Aus der Krise haben wir aber auch gelernt, wie sehr uns, den Musikliebhaberinnen, den Musikerinnen und den Veranstalterinnen dazwischen, dieses Wunder Klassische Musik im Lockdown gefehlt hat. Nie habe ich rührendere Zuschriften bekommen, als in den letzten Wochen, die alle zum Ausdruck brachten, welch große Bedeutung unsere Konzerte für das Gemüt, für die Seele unserer Besucherinnen haben.
Diese enorme Kraft der Töne, die (auch wenn sie nur aus der Nische wirkt) unsere Gesellschaft lebenswert machen kann, lohnt jede Anstrengung. Das ist meine innerste Überzeugung, das ist der Antrieb meines Tuns.
Aber die Kraft der Töne kann nur dann wirksam werden, wenn unsere Kunst ein Gegenüber findet. Musik in leeren Sälen, Musik um ihrer selbst willen, verhallt ohne Effekt. So gesehen, definiert sich die Macht der Kunst über den Markt. Will sie niemand hören, hat sie keine Macht. Will sie niemand hören, braucht sie wohl auch niemand. Und warum sollte man etwas, was niemand braucht, finanzieren? Wie auch immer: In meiner Welt entscheiden die Konsumentinnen über den Stellenwert der Kunst. Es sei denn, die Gesellschaft befände, dass die Kunst selbst ohne Publikum einen so hohen Wert für die Gesellschaft als Ganzes hat, dass wir sie uns leisten wollen. Nur damit sie sei, nur damit Künstlerinnen sie machen können.
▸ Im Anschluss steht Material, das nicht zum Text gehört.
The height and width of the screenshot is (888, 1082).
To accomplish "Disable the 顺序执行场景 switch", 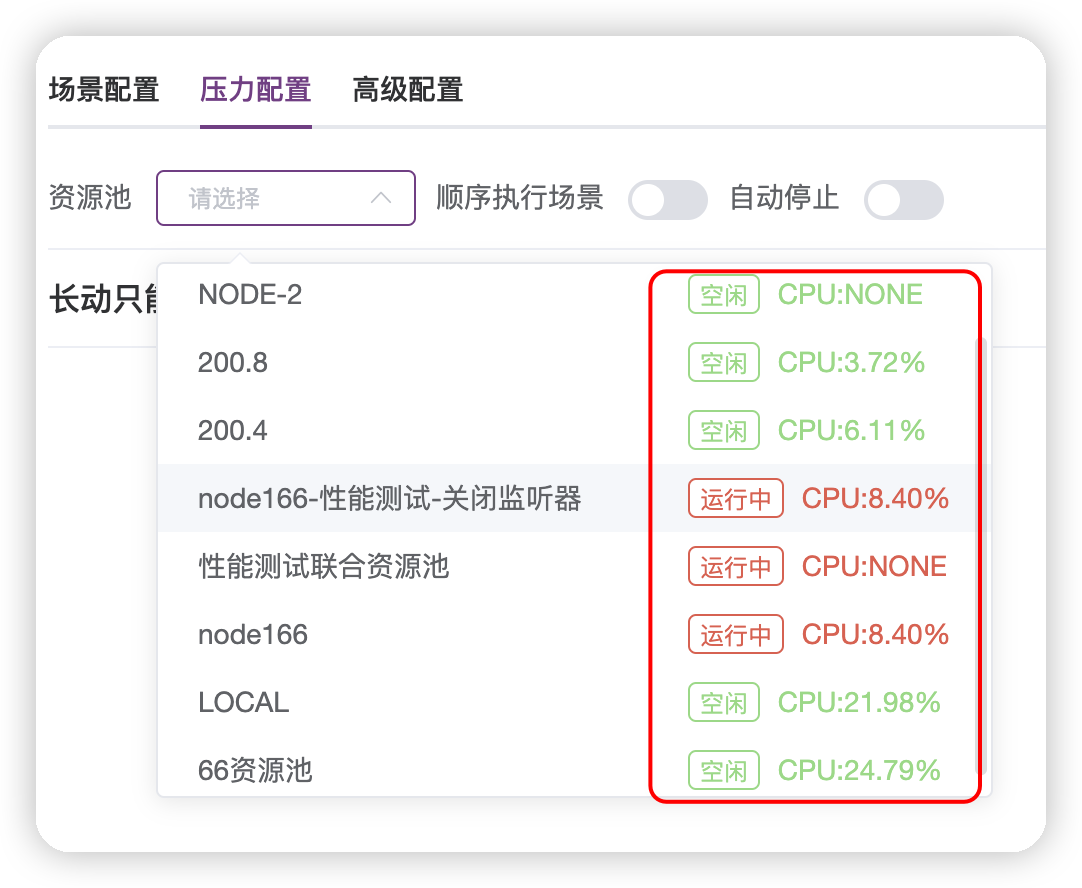I will click(x=667, y=199).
In meiner Welt sehe ich es eher so, dass wir als Veranstalterinnen gefordert sind, unser Produkt so attraktiv zu gestalten, mit so viel Mehrwert zu versehen, so verständlich und zugänglich für alle Gesellschafts- und Bildungsschichten zu machen, dass man es braucht. Ja, dass die Gesellschaft es von uns fordert. Ich sehe meine Rolle nicht darin, die öffentliche Hand grundsätzlich und in alle Ewigkeit als zuständig für unsere Ausfälle und Abgänge zu sehen, ich sehe unsere Aufgabe viel mehr und viel realistischer darin, als Bühnenbauer, als Gestalter, als Bewerber eines genialen Genres die Welt der klassischen Musik so klug und attraktiv zu präsentieren, dass das Publikum sagt: Das will ich haben! Da muss ich hin! Das macht mich glücklich!
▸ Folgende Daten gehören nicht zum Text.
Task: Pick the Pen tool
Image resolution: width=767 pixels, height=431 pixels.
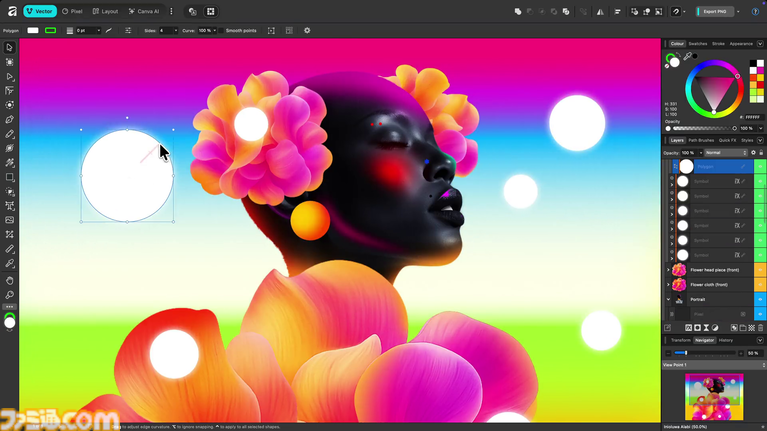Action: (x=10, y=120)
Und das erreichen wir nicht mit einer bürokratisierten Kunstverwaltung, mit Tarifregelungen, Kollektivverträgen und Jammern über angeblich verpatzte Kulturpolitik. Gerne nehmen wir immer so viel öffentliches Geld wie möglich, schließlich leisten wir ja auch noch nebenbei allerhand Umwegrentables, für die Standortqualität und so weiter und so fort. Aber vor allem wollen wir als Veranstalterinnen Freiräume und flexible Rahmenbedingungen, in denen wir unsere Kreativität fließen lassen können, um Künstlerinnen und Publikum zusammenzubringen. So oft und so intensiv wie möglich.